▸ Given data
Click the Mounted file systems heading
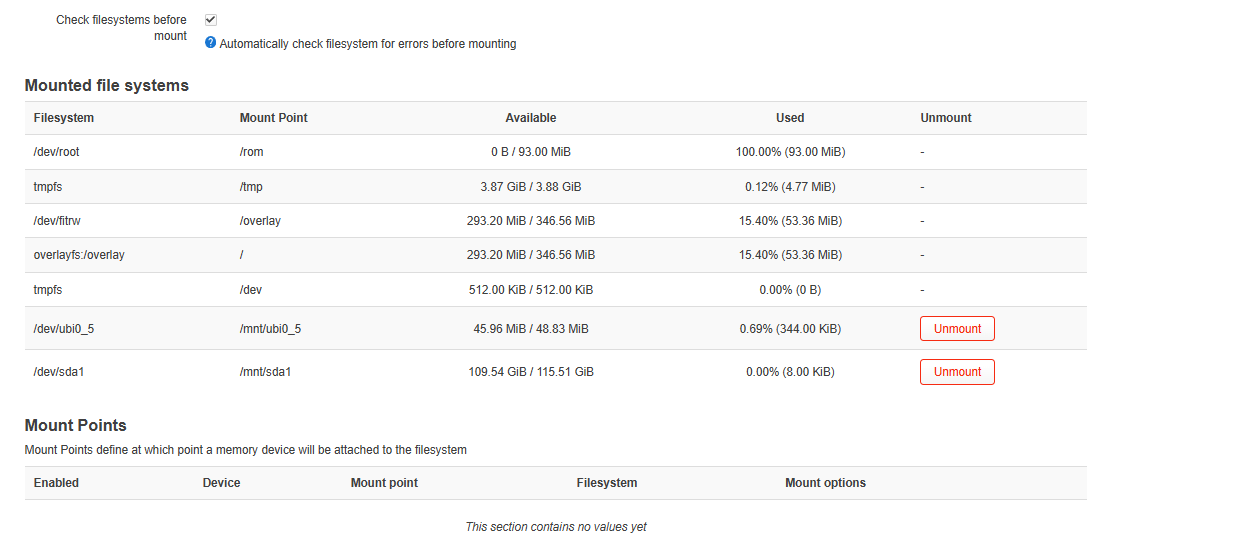 coord(106,86)
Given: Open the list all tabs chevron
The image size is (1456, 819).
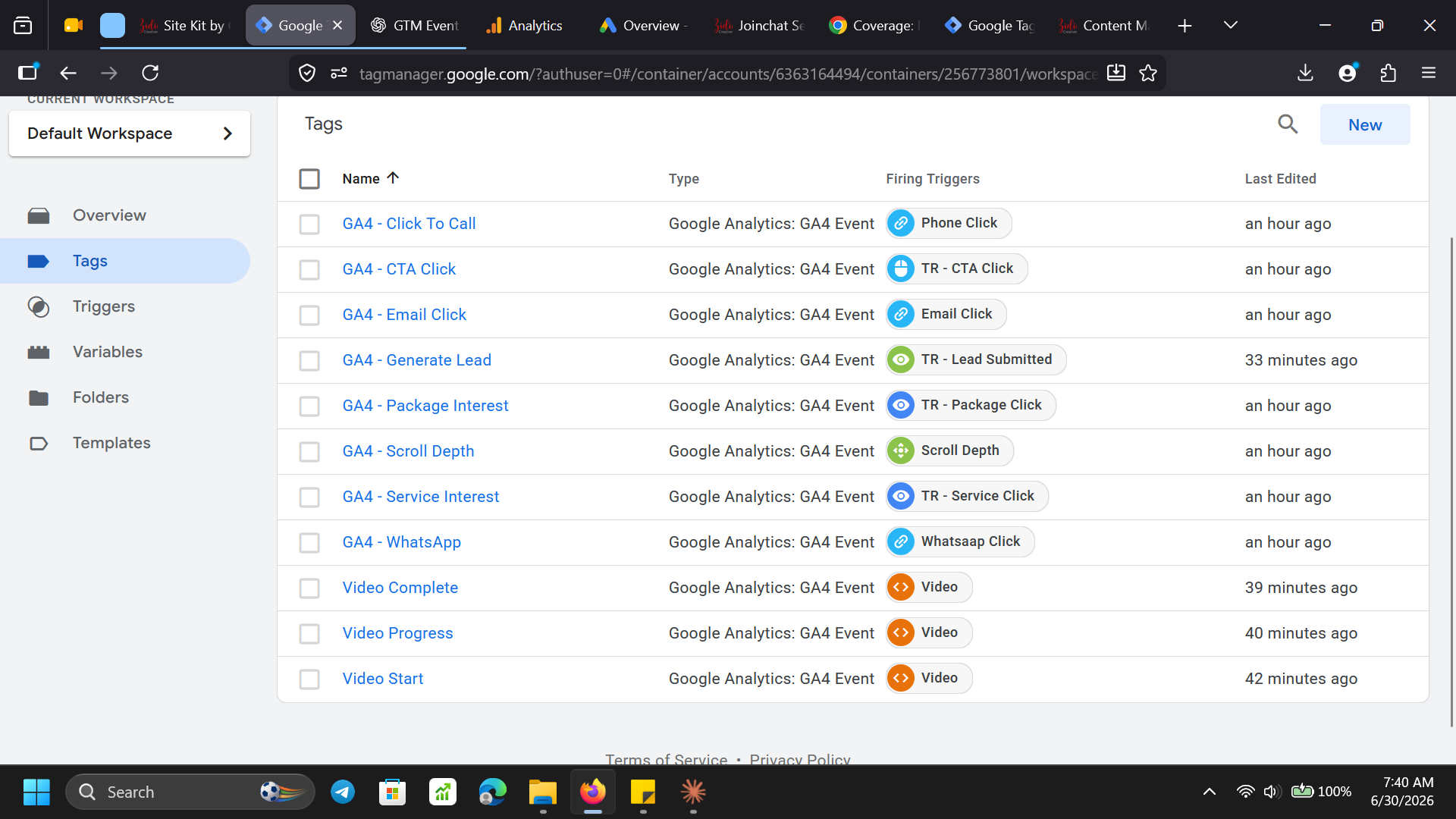Looking at the screenshot, I should (1231, 25).
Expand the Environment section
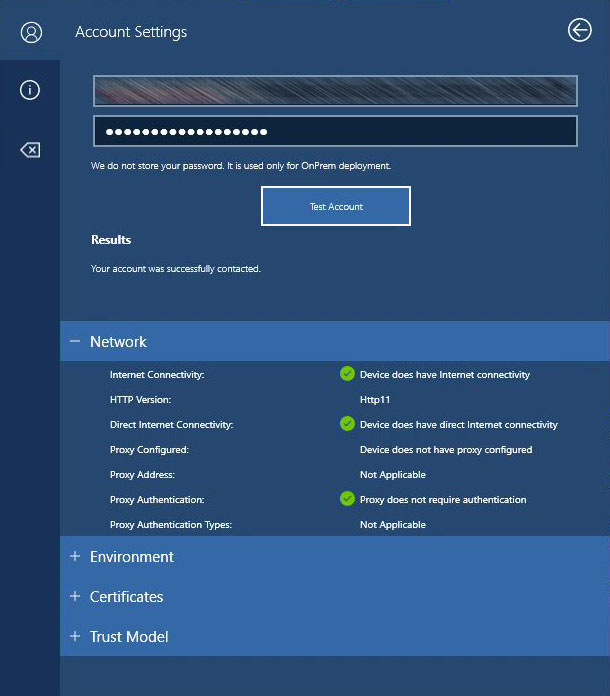 coord(131,557)
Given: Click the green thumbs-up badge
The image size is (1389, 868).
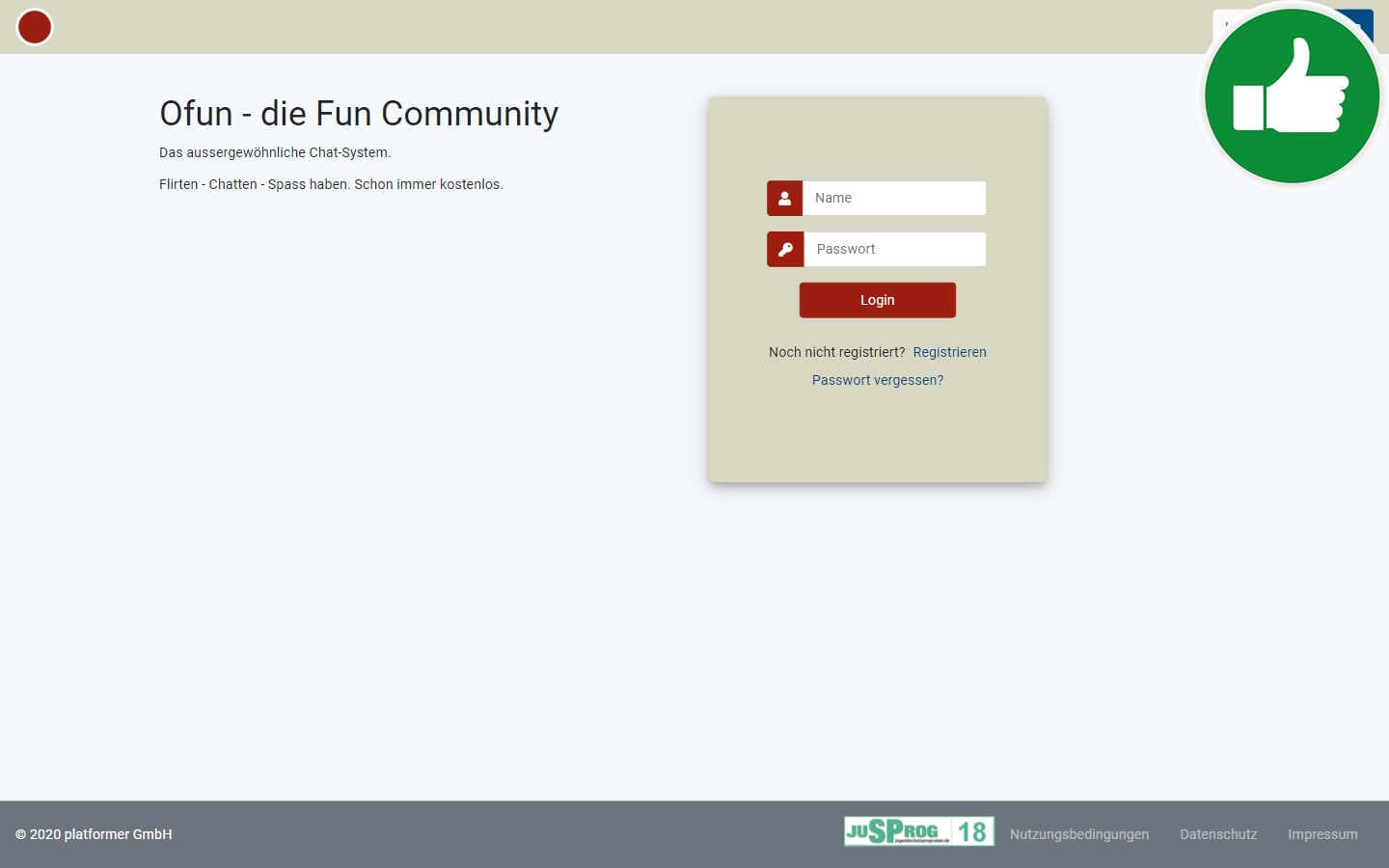Looking at the screenshot, I should point(1292,95).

▸ Work instruction
Write out the records above exactly. Pictures do not belong in the copy.

▸ Result
Click the Mounted file systems heading
 coord(106,86)
Given: Open the list all tabs chevron
The image size is (1456, 819).
Looking at the screenshot, I should (1231, 25).
Expand the Environment section
 coord(131,557)
Given: Click the green thumbs-up badge
The image size is (1389, 868).
Looking at the screenshot, I should point(1292,95).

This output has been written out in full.